You run data import in incremental mode on Day N, which matches the data in OIRI and the source, and loads only the data that has been added, updated, or deleted in the source after the last data import run.

When you install OIRI, you set the default data ingestion sources. These can include:

OIG Database
Flat Files
OIG Database and Flat Files

Objectives

On completion of this lab, you should be able to load data into the OIRI database using the data ingestion method.

Update data ingestion configuration
Perform dry run of the data ingestion and validate the input database
Perform the data ingestion process
Review the results

Prerequisites

Before starting this tutorial you must have:

A running Oracle Identity Role Intelligence container. Instructions on how to download and install the OIRI container can be found in Installing and Configuring Oracle Identity Role Intelligence
Flat files containing data for loading into the OIRI database. Sample data used in this tutorial can be reviewed in the oiri_ding_etl_samples.zip
NFS mount location exists that can be used for creating a persistent volume which will be used across the Kubernetes cluster nodes. For the purposes of this tutorial this is assumed to be /nfs.
The following directories exist (with the same or similar naming):
- DING : /nfs/ding
- OIRI : /nfs/oiri
- LOCAL : /local/k8s/

Configure the Data Ingestion Process

Before running the data ingestion process you should complete the following configuration tasks.

Copy the Kubernetes Certificate Authority certificate to the data ingestion directory, /nfs/ding.
```
cp /etc/kubernetes/pki/ca.crt /nfs/ding/
```

Run the oiri-ding container. This allows you to issue data ingestion commands and configure data ingestion specific parameters.

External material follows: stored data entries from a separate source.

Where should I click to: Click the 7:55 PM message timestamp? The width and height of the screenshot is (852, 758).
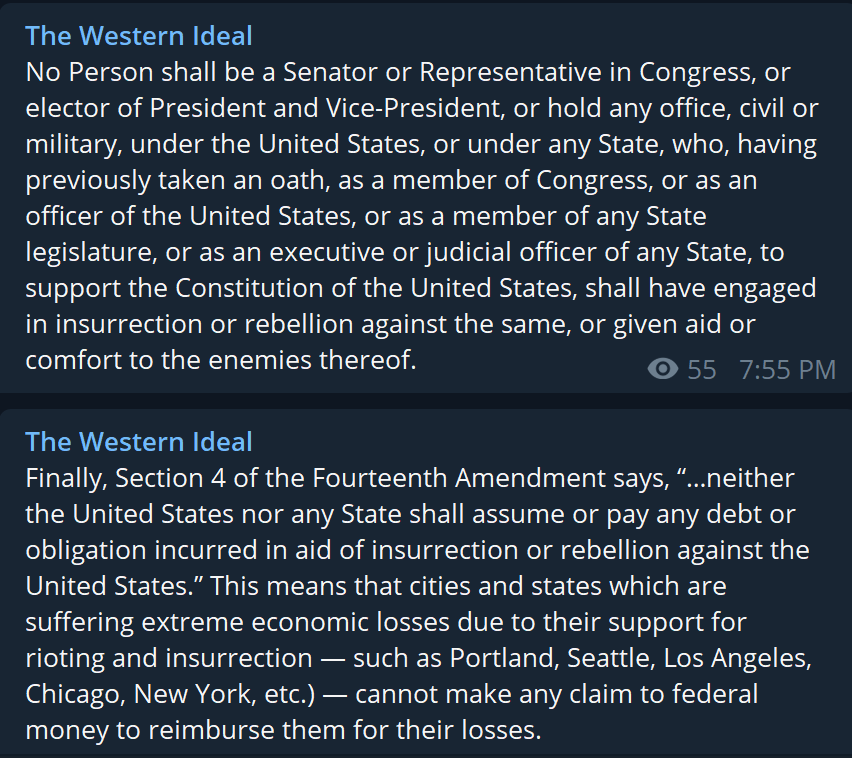tap(787, 370)
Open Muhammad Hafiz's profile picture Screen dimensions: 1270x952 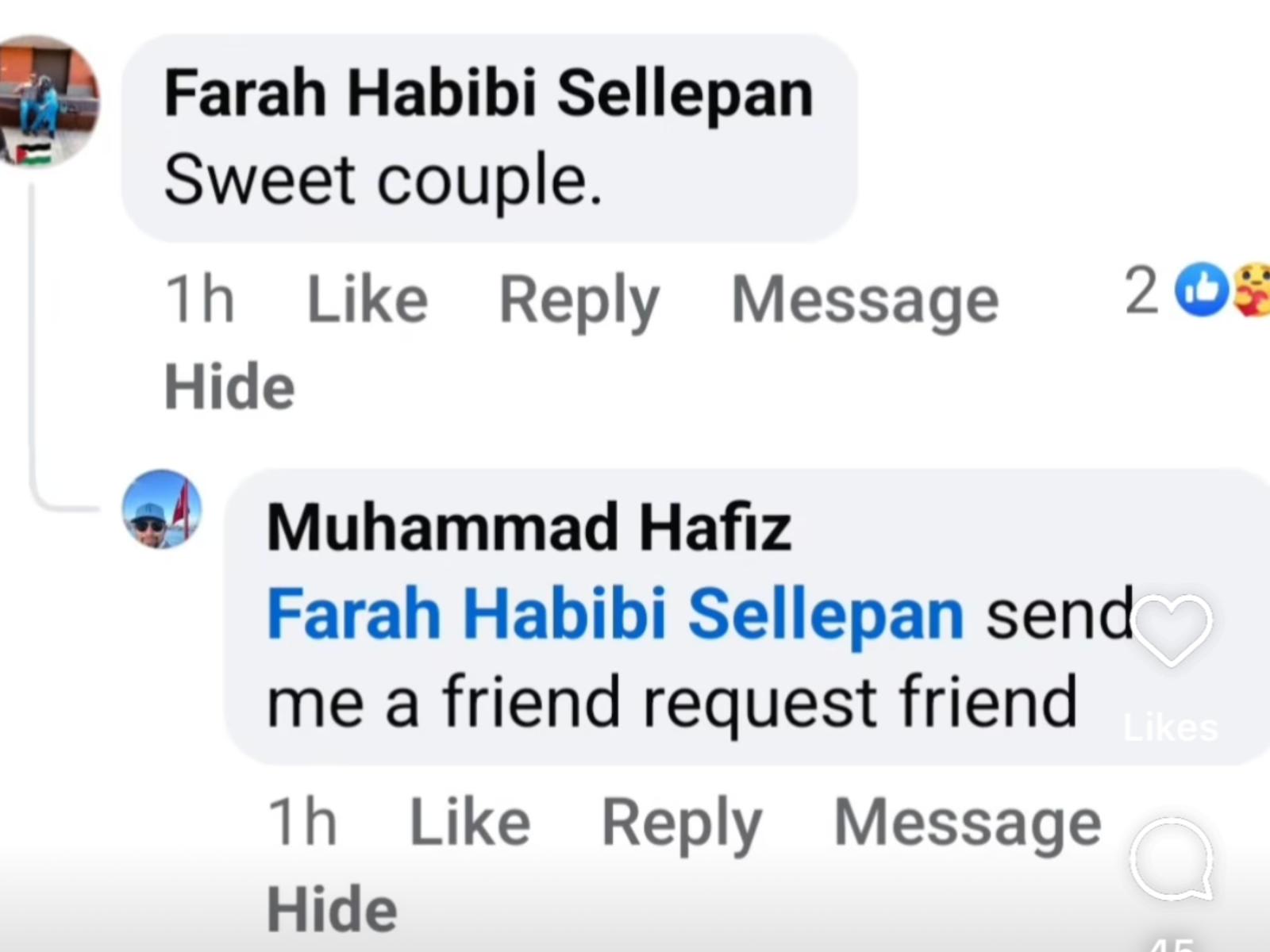pos(161,509)
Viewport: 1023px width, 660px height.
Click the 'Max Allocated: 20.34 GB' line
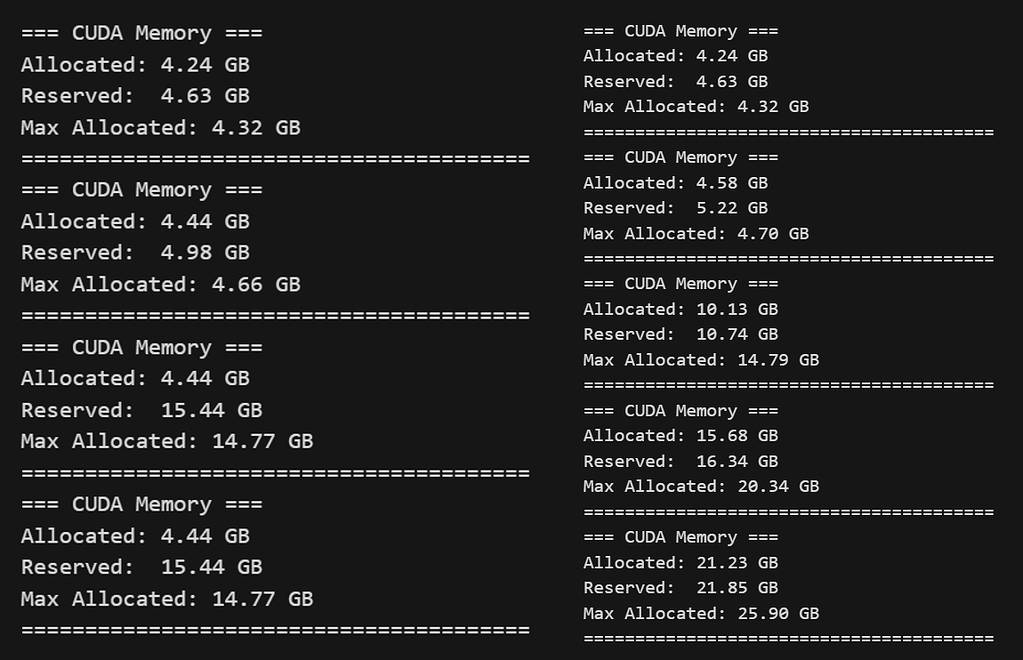701,487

docker run -d --name ding-cli \
-v /nfs/ding/:/app/ \
-v /nfs/oiri/:/app/oiri \
-v /local/k8s/:/app/k8s \
oiri-ding-12.2.1.4.<TAG> \
tail -f /dev/null

Confirm that the container is running.

docker ps -a | grep ding-cli

Should return output similar to:

968676d7db91     oiri-ding-12.2.1.4.<TAG>      "tail -f /dev/null"      21 seconds ago      Up 14 seconds                                                               ding-cli

Connect to the ding-cli container and verify parameters.

Connect to the ding-cli container.

docker exec -it ding-cli bash

Run the ding-cli command to verify the data ingestion configuration.

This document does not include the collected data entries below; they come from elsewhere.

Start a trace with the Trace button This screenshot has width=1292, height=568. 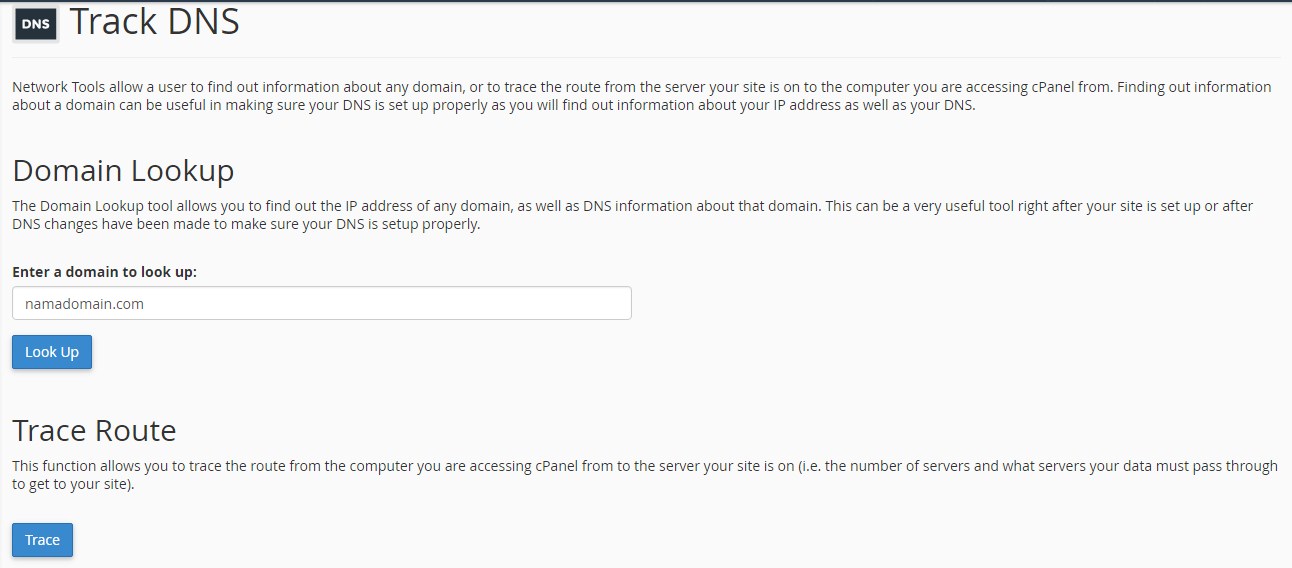pyautogui.click(x=42, y=540)
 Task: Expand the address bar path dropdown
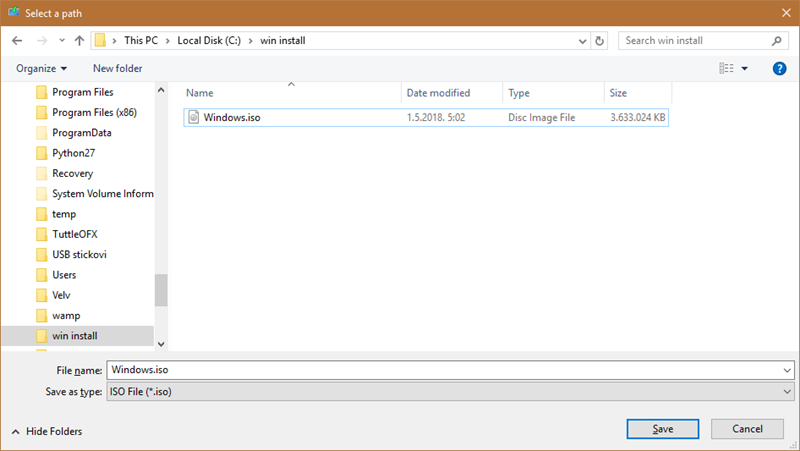click(582, 41)
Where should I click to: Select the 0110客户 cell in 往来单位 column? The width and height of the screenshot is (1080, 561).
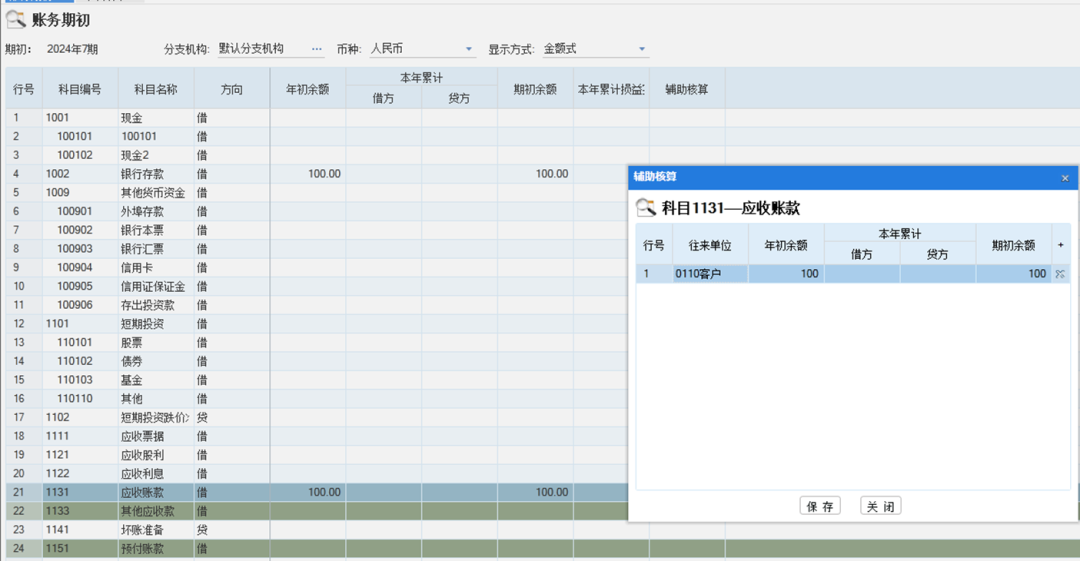(710, 274)
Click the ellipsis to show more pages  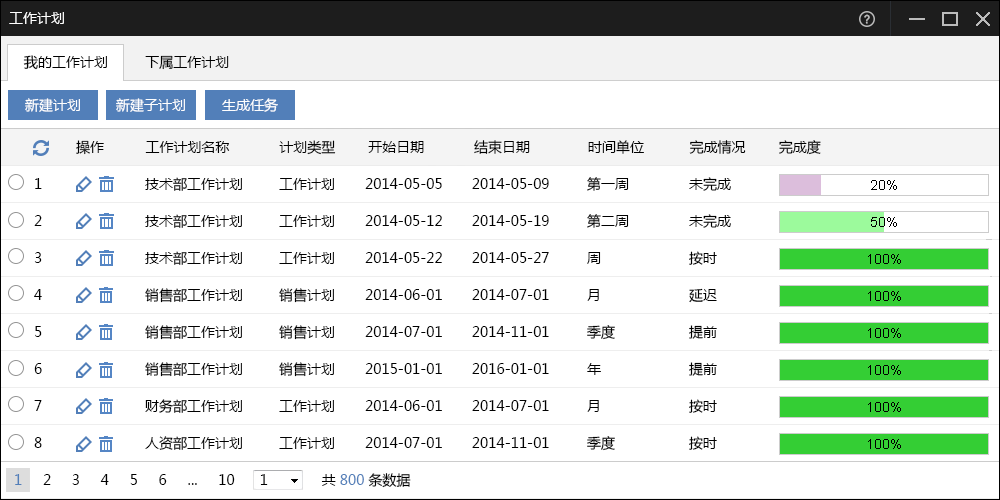click(192, 480)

ding-cli --config=/app/data/conf/config.yaml data-ingestion verify /app/data/conf/data-ingestion-config.yaml

You will see output similar to the following.

######  ### #     #  #####         #####  #       ###
#     #  #  ##    # #     #       #     # #        #
#     #  #  # #   # #             #       #        #
#     #  #  #  #  # #  #### ##### #       #        #
#     #  #  #   # # #     #       #       #        #
#     #  #  #    ## #     #       #     # #        #
######  ### #     #  #####         #####  ####### ###
Verifying Data Ingestion Config. Wallet and DB connections will be validated
SUCCESS: Data Ingestion Config is valid.

Verify that flat files are enabled as a data source.

Connect to the ding-cli container.

docker exec -it ding-cli bash

View the data-ingestion-config.yaml file.

view /app/data/conf/data-ingestion-config.yaml

Locate the sources section and confirm that flatFile is enabled and that OIGDB is disabled.

sources:
  oracleIdentityGovernance:
 enabled: false
 version: 12.2.1.3
 format: jdbc
 option:
   url: jdbc:oracle:thin:@oighost@example.com:1522/oimpdb.example.com
   driver: oracle.jdbc.driver.OracleDriver
   queryTimeout: 300
   fetchSize: 50
  flatFile:
 enabled: true
 version: 1.0
 format: csv
 option:
   sep: ','
   timestampFormat: yyyy-MM-dd

If flat files are not enabled or OIGDB is enabled as a data source then reset them using the updateDataIngestionConfig.sh script:

./updateDataIngestionConfig.sh --useoigdbforetl false --useflatfileforetl true

You will see output similar to the following.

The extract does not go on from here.